問題解決と、目標達成を同時にしようとしないこと

たとえば、何か具体的な目標を達成したいとか、大きな成功を収めたいと考えているとします。

しかし、同じその人が、別の面ではなにか喫緊の悩みを抱えているとします。

……こういう状況って実はしばしばあり得ることです。

逆に言えば、今ある問題や悩みを一気に解決するために「成功したい」と考える人が少なくありません。

ですが基本的に私の方法論では、現状について抱いている問題を解決しようとする立場を取りません

なぜなら、現状の問題に目を向けている限り、あなたの思考や精神はその事柄に引き付けられているからです。

多くの人は、自分が今思っている問題や課題を何とかしようとして自己啓発的な本などの情報を探します。

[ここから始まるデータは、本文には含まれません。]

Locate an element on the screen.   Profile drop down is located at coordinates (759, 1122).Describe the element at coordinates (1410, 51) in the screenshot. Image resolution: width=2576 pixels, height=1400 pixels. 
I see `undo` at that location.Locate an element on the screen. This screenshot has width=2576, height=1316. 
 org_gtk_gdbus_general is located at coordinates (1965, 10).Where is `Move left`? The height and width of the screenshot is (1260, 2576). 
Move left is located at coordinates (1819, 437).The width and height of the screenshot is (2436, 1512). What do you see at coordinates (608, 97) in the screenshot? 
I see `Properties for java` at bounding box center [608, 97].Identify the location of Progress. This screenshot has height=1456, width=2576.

もちろん、そのような考えに対応するようなタイトルを付ける本も多いですよね?

……そのほうが売れるし。

別にそれを批判したいわけではありません。私だって本を出版する側だったらそのようなタイトルを付けるかもしれません。だってそのほうが売れそうだから。

ただ、このような場合には気を付けたいことがあります。

たいていの場合、上のように2つの異なる目的を同時に満たそうとして自己啓発的なものをやり始めると、どちらも進みません。

結果、

「自己啓発本なんか役に立たない」
「成功法則なんて嘘だ!」

ってことになるわけです。

ですから、たとえば

「今抱えている具体的な問題を解決しよう」

というなら、その個別の事柄に直接関連するものだけを絞って探したほうが有効です。

逆に、

「早く成功したい」

といった希望を優先するなら、今抱えている問題のことは、はっきり言って、放っておいたほうがいいです。

主観としては、もちろん

「今抱えている問題」

と、

「将来的な成功とか、自己実現」

というのは、密接に関連しているように感じるでしょう。

あるいは、それは結局は裏表の関係であって、実質同じことだと感じているかもしれません。

しかし、実際には、その対応方法というか、それに関して必要なノウハウというのがぜんぜん違うことになる可能性が高いです。すると、まさに「二兎追うもの」になってしまい、成果が上がりにくくなります。

手当たり次第にいろんな情報を取り始めると逆効果になる場合があります。